I continued. “In trying to understand what a word really is, I like to use the concept of a ‘Conceptual Egg.’ The word is just the shell, the part that makes it so you can handle it easily, store it neatly or pass it around. At the center of the egg, you have the yolk. The thing itself. Around that you have the egg white. All the things you think about the concept, all you’ve been taught, impressions and feelings. The shell wraps all that in a neat package. With me so far?”

He nodded his understanding.

“Okay. Hang on, this is where it gets bumpy,” I said. “If I hand you an egg, a word, do you know what’s inside? It might be a farm-fresh hen’s egg. It might be a duck egg, still tasty and useful in many of the same ways, but different. It might be hard-boiled. It might be rotten, It might be wooden with nothing inside. It could be plastic with damn near anything inside. The point is that while you might think you know what I’ve handed you, until you open it up, you can’t be sure. When we accept the egg, though, we accept all of it. The good and the bad.

“That brings us to the second point: Assignment. I need you to answer my question again, in light of what I’ve said. I need you to really think about your answer, and to be as clear and detailed as you can. When you used the term ‘faggot,’ what concept were you trying to convey?”
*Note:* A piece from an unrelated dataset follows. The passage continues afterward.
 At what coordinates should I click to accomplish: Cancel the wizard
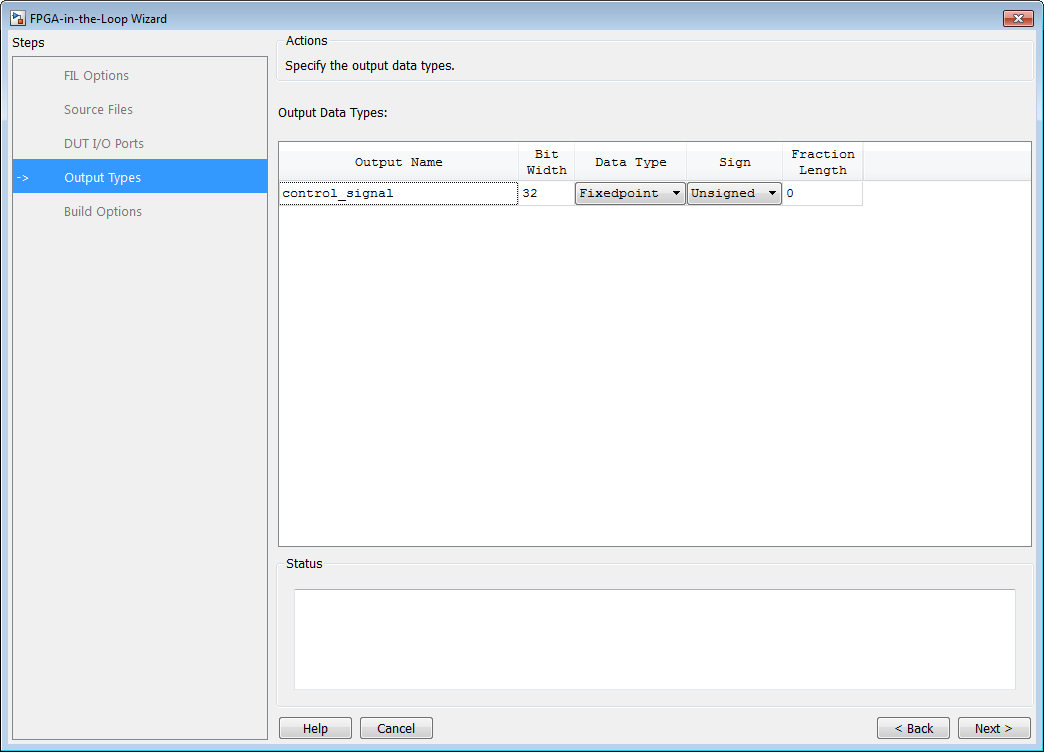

He really was trying to please me. I could see him thinking about his answer. Finally, he slowly answered. “Somebody small, weak. Acts wrong. Dresses wrong.”

“So, what I’m hearing you say,” I replied, “is that when you use the ‘faggot’ term, the concept you’re using is the mincing, lisping, cross-dressing, effeminate stereotype. Right?” I asked.

“Yeah...” he said.

“Does that apply to me? Does that apply to you?” I asked.

He frowned and shook his head.

“There’s another problem here, too. The problem is that there is that there’s a bunch of other stuff that goes along with that concept. You hinted at it in your definition when you used the word ‘wrong.’ The concept is ‘Different,’”

“‘Different’ leads to some pretty dark places. Specifically ‘different-bad’ or ‘Alien.’ From there it goes into ‘Acceptable Victim’ with a pretty short step. By using the term, you are informing me that you consider me to be your victim, that anything you do to me is acceptable, and that there is no help coming because everyone approves of any punishment that you may inflict because of my differences. You were assigning that role to me. That’s what I could not let stand yesterday. My choices were to either let that assignment stand and accept your punishment, and assume that role from then on, or to prove to you and everyone else why it wasn’t accurate.

“If you’d asked yesterday if I was a faggot, and by that you meant ‘Do you like to have sex with other males?’ I’d have said ‘Sure! It’s a lot of fun! Don’t knock it ‘til you’ve tried it!’ Of course, most of that would have been to mess with your mind, but still...

“Instead, you assigned me the role of ‘acceptable victim.’ At that point, I had to make that fight. You do understand that yesterday’s fight was entirely my choice, don’t you? I could have stopped it at any point before I goaded you into throwing that first punch. I could have walked away with a dismissive wave, I could have blocked that first punch and denied that you’d thrown it. I could have stepped in and kissed you full on the lips. Any of that would have stopped it. I’ve stopped others in just those ways before. Instead I proved, beyond a shadow of a doubt, to everyone in that room, and by extension everyone in the school, why I wasn’t, and never would be, anyone’s acceptable victim.”